**Tugas A:**
Menurut kutipan teks, apa arti kata "Farhan"?
**Tugas B:**
Tuliskan kembali bagian kutipan teks mulai dari "Astaga – meskipun" dan berakhir pada "artinya gembira bahagia.".

**Kutipan Teks:**
•••••

Saya meneruskan pertanyaan: “Apakah Anda semua berwajah tegang karena Anda sedang menemukan diri Anda berada di bawah tekanan dan penindasan?”
“Allahu Akbar!”
“Di bawah suatu kekuasaan yang lalim?”
“Allahu Akbar!”
“Yang memperlakukan Anda secara sangat tidak adil?”
“Allahu Akbar!”
“Penuh kebohongan dan manipulasi?”
“Allahu Akbar! Allahu Akbar! Allahu Akbar!”
Kemudian sengaja saya diam sejenak, suasana saya biarkan tanpa suara. Sampai kemudian tatkala saya merasa sudah saatnya harus diberi suara lagi, sayapun meneruskan:
“Demi Allah perkenankanlah saya memberi saran kepada Anda semua, hendaklah Anda mencintai orang-orang yang menindas Anda, yang melalimi Anda, yang berbuat tidak adil kepada Anda….”
Sampai di sini tidak saya dengar “Allahu Akbar”. Saya teruskan:
“Saudara-saudaraku, hanya orang yang lemah yang merasa perlu menindas orang lain, karena mereka butuh kepercayaan diri bahwa ia kuat. Hanya orang yang merasa dirinya tidak aman yang berbuat lalim kepada orang lain, karena ia meyakini bahwa orang yang berhasil dilaliminya pastilah tidak mampu membuatnya tidak aman. Demi Allah cintailah dan kasihanilah orang-orang semacam ini, karena hanya itu cara untuk menunjukkan bahwa Anda semua berjiwa besar….”
Terdengar “Allahu Akbar!”, kemudian bersusul-susulan “Allahu Akbar! Allahu Akbar! Allahu Akbar!”
Terus terang saya merasa lega dengan jawaban itu.
Saya coba meneruskan: “Orang yang berjiwa besar tidak akan membiarkan dirinya ditekan oleh kesedihan, ketegangan atau rasa frustrasi. Bukankah benar demikian, saudara-saudaraku?”
“Allahu Akbar!”
“Saudara-saudaraku tegakkan kepala karena Allah menganugerahi kalian jiwa besar!”
Astaga – meskipun tidak serempak, mereka benar-benar menegakkan kepala.
“Acungkan tangan ke atas untuk menunjukkan kegembiraan dan rasa syukur saudara-saudaraku kepada Allah yang menganugerahi kalian kebesaran jiwa!”
Allahu Akbar, sekarang saya yang bilang Allahu Akbar – mereka benar-benar mengacungkan tangan mereka ke atas,
“Farhan!” teriak saya selanjutnya.
“Farhaaaan!”, semua menirukannya.
Farhan artinya gembira bahagia.

•••••

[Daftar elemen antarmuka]
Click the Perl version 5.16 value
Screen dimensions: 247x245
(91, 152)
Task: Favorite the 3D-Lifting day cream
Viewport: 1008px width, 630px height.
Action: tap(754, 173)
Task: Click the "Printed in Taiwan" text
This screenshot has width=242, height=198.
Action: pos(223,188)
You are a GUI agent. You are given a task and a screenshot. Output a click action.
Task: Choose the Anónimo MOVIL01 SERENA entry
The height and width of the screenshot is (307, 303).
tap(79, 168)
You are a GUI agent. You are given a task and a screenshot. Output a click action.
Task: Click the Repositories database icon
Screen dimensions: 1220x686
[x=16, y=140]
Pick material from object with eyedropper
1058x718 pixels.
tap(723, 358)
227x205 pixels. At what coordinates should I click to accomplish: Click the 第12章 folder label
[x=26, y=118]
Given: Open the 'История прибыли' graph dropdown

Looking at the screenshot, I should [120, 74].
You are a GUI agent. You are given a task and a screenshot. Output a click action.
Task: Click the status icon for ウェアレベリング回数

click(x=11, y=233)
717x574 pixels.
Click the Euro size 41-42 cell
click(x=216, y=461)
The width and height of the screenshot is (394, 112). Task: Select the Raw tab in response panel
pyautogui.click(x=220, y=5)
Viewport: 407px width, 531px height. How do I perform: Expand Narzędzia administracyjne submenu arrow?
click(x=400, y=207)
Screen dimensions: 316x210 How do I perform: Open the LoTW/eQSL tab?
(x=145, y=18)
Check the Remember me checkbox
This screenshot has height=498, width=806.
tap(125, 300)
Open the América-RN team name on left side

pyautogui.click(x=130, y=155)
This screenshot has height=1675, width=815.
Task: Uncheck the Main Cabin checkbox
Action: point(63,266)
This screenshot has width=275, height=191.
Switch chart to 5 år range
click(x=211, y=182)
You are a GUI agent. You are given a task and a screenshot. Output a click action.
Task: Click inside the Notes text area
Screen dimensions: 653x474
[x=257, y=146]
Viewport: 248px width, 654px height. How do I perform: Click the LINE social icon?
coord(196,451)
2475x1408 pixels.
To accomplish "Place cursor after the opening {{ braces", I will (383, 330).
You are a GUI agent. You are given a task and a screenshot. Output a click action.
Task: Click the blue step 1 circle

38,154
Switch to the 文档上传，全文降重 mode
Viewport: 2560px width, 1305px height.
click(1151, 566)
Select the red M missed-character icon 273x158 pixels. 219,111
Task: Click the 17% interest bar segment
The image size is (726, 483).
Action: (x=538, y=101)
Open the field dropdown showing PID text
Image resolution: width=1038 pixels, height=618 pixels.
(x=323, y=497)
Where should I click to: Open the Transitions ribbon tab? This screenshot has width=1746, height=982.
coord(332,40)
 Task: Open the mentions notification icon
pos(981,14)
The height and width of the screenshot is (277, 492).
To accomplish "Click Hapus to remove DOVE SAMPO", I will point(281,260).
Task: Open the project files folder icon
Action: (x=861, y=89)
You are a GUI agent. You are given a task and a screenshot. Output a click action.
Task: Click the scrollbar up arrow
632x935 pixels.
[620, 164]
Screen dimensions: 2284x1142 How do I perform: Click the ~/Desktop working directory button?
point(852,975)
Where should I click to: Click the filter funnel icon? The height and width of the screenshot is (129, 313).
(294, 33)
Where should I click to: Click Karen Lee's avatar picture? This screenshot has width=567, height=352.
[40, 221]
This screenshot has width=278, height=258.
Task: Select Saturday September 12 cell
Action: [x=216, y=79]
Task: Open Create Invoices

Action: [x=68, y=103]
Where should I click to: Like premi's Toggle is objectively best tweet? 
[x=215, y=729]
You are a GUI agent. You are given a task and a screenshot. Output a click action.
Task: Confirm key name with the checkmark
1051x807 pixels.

•••••

**Jawaban A:**
Gembira bahagia.

**Jawaban B:**
Astaga – meskipun tidak serempak, mereka benar-benar menegakkan kepala.
“Acungkan tangan ke atas untuk menunjukkan kegembiraan dan rasa syukur saudara-saudaraku kepada Allah yang menganugerahi kalian kebesaran jiwa!”
Allahu Akbar, sekarang saya yang bilang Allahu Akbar – mereka benar-benar mengacungkan tangan mereka ke atas,
“Farhan!” teriak saya selanjutnya.
“Farhaaaan!”, semua menirukannya.
Farhan artinya gembira bahagia.